J’aurais quelques autres points « massifs » à discuter. Est-ce qu’en parlant d’« illusion sociale » et de « mouvements sociaux », tu ne te donnes pas implicitement une définition commode, parce que restrictive, de ce qu’est la politique, définition qui ignore ce qui est en question, justement la question de savoir ce qui est politique ? En quoi les mouvements sociaux ne sont pas des mouvements politiques ? En quoi se tenir à distance de l’État et de la politique institutionnelle ne serait pas politique ? Pourquoi la politique ne serait que le fait d’organisations à vocation hégémonique ? Ces questions ont un sens même si l’on partage les grandes lignes de ta critique de John Holloway et de l’« illusion sociale ».
Mais je voudrais ici t’adresser surtout une question plus précise, plus délimitée, qui renvoie plus immédiatement aux orientations qui seront celles du NPA.
Tu critiques les ambiguïtés de l’antilibéralisme. Tu réaffirmes une perspective révolutionnaire. Mais dans l’ensemble des textes réunis dans Penser Agir, ce qui me paraît fortement dominer, au-delà de considérations générales sur la nécessité d’une révolution sociale et écologique, c’est une perspective qui reste bien en deçà, une perspective au mieux de retour au statu quo ante, de défense de ce qui reste dudit compromis social des Trente Glorieuses, et même plus concrètement de défense de l’emploi.

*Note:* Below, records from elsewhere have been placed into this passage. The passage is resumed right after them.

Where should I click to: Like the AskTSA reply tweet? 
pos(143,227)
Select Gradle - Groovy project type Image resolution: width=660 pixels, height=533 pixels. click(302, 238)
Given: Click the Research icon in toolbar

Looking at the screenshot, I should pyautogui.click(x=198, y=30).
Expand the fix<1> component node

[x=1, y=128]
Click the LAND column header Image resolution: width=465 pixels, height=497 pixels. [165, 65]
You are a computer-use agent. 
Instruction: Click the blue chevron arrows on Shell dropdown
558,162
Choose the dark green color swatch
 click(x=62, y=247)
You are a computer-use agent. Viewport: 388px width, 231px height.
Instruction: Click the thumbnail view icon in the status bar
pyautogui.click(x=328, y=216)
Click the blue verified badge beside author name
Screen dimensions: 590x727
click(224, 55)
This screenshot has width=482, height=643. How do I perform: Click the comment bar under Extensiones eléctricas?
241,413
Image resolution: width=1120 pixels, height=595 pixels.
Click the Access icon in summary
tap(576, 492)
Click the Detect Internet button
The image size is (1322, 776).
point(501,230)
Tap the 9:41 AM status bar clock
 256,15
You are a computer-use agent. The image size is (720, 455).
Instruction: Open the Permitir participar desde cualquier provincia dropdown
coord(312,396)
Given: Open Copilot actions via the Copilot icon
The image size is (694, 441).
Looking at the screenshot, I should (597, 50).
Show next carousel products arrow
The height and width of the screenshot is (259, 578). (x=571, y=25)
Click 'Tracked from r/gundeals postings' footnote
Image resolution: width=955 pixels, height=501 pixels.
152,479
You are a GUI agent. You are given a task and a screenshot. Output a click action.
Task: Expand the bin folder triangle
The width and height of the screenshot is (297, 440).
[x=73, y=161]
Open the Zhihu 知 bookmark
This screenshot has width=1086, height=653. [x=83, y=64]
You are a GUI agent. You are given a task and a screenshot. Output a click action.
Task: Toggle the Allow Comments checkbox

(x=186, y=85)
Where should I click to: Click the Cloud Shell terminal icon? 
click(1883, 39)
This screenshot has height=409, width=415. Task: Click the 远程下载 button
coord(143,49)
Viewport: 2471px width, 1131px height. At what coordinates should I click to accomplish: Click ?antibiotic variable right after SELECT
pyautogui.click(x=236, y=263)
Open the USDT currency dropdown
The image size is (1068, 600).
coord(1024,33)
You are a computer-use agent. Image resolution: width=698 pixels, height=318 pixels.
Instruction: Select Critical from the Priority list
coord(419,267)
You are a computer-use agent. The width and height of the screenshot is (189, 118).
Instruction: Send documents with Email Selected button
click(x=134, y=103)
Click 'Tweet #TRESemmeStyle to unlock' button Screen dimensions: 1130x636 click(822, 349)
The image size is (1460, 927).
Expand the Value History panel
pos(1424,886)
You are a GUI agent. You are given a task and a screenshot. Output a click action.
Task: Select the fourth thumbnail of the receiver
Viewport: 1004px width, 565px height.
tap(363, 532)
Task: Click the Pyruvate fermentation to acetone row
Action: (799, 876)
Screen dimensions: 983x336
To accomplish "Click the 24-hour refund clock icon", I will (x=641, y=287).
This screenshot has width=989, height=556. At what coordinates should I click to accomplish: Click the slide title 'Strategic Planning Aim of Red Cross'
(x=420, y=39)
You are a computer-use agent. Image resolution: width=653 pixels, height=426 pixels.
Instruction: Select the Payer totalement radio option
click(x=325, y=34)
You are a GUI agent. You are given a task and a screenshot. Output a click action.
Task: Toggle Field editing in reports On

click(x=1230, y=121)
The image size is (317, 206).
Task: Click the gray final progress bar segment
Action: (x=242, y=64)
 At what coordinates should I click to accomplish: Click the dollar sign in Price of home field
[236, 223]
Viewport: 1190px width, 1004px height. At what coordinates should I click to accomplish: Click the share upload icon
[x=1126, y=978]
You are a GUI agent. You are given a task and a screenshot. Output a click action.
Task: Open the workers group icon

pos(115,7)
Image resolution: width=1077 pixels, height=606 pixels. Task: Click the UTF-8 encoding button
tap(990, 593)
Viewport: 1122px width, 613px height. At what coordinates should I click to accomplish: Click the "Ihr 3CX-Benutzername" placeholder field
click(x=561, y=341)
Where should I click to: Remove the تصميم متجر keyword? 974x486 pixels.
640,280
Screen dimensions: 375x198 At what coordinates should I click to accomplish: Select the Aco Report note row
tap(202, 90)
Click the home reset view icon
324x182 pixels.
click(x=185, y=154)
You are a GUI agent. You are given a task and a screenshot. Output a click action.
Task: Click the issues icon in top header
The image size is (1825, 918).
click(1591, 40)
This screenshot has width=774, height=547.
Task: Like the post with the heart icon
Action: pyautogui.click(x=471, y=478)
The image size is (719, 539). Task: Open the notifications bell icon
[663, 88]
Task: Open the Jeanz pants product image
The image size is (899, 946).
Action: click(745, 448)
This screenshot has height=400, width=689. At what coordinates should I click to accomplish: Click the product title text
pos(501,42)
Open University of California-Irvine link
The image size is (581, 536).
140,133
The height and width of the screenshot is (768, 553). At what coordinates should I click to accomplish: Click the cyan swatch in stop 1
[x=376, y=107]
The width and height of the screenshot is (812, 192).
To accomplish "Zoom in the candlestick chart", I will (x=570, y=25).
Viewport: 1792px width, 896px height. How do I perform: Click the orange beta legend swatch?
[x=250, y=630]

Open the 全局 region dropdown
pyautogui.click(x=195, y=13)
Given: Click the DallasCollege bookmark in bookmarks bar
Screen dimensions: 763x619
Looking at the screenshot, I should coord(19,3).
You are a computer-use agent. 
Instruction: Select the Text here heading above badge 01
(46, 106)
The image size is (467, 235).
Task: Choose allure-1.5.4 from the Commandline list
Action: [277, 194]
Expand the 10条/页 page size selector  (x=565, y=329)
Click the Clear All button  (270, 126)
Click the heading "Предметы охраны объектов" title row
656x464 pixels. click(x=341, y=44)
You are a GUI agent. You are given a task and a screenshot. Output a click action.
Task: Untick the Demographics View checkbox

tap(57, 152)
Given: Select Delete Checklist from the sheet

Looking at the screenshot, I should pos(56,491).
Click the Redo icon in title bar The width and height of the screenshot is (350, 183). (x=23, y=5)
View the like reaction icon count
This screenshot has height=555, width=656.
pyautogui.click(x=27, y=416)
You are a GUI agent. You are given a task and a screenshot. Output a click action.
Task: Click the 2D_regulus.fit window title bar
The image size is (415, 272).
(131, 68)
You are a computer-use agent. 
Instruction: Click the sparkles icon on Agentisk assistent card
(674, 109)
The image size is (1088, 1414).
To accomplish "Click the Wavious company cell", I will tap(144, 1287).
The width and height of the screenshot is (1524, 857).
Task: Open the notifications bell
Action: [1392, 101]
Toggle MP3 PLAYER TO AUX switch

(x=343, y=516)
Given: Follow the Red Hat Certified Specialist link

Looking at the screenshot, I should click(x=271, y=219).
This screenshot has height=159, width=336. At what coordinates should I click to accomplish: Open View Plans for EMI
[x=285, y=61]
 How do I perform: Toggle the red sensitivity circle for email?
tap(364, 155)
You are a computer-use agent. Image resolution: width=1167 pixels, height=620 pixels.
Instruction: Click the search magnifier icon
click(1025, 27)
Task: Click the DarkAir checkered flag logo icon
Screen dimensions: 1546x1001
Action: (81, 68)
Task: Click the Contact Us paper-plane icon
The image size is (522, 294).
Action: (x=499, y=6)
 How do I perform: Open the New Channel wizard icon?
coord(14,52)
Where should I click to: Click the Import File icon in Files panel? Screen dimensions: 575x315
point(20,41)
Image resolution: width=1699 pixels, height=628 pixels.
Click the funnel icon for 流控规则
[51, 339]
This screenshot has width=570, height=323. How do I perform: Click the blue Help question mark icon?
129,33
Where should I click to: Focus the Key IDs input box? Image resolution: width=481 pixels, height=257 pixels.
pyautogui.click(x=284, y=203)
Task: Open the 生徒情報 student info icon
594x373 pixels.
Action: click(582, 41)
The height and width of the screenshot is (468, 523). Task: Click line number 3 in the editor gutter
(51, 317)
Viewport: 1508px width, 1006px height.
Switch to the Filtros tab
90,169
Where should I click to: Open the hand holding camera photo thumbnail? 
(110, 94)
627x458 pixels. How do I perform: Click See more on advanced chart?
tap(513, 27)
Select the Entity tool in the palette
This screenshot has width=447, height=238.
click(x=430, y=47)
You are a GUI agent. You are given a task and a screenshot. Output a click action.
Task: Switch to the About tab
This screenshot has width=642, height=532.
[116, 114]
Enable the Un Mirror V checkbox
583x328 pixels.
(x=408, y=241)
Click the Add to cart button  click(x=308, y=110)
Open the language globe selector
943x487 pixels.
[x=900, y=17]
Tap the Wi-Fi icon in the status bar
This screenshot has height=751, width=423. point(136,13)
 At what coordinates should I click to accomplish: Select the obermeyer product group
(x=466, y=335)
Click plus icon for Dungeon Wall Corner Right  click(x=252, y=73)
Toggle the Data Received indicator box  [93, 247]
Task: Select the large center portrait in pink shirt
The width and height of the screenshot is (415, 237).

Sans doute ne sommes-nous pas sortis d’une période de régression, où les luttes ont un tour nécessairement défensif. Et je ne peux que partager ce qui semble être devenu la devise de la LCR : « Nos vies valent plus que leurs profits. » Autrement dit, je ne vois moi non plus aucune raison d’accepter que les travailleurs paient le prix des transformations du capitalisme.
Mais je me demande s’il est encore possible et souhaitable de limiter notre horizon à celui de la société salariale des Trente Glorieuses. Les conditions politiques, sociologiques, historiques qui ont rendu possible le compromis social de l’après-guerre peuvent-elles être à nouveau réunies ? Peut-on véritablement avoir pour perspective l’inversion du rapport de forces actuel de manière à, pour ainsi dire, remonter le cours de l’histoire et revenir sur les défaites passées ? S’agit-il pour nous vraiment de revenir au plein emploi — fusse par la réduction du temps de travail — et à la société salariale ? Cette perspective est-elle souhaitable et susceptible de fournir le ressort d’un désir et d’une puissance d’agir collective retrouvée ? Comment comprendre, de ce point de vue, que ton livre ne fasse pas écho (même sur un mode polémique) à la critique du salariat et de l’emploi dont les mouvements des chômeurs, des précaires et des intermittents du spectacle de ces dernières années ont été les porteurs ? Tu ne fais pas non plus référence, au-delà même de ces mouvements, aux discussions sur la revendication d’un revenu optimal garanti universel. Cette revendication et ces mouvements sont peut-être problématiques, et ils n’offrent sûrement pas de solution miracle. Mais il me semble que la réouverture du problème de la libération du travail, du rapport salarial, qu’ils se sont efforcés d’opérer, est assez susceptible de résonner positivement chez beaucoup d’entre nous, chez beaucoup de nos contemporains, alors que précariat et gestion néolibérale sont devenues la norme.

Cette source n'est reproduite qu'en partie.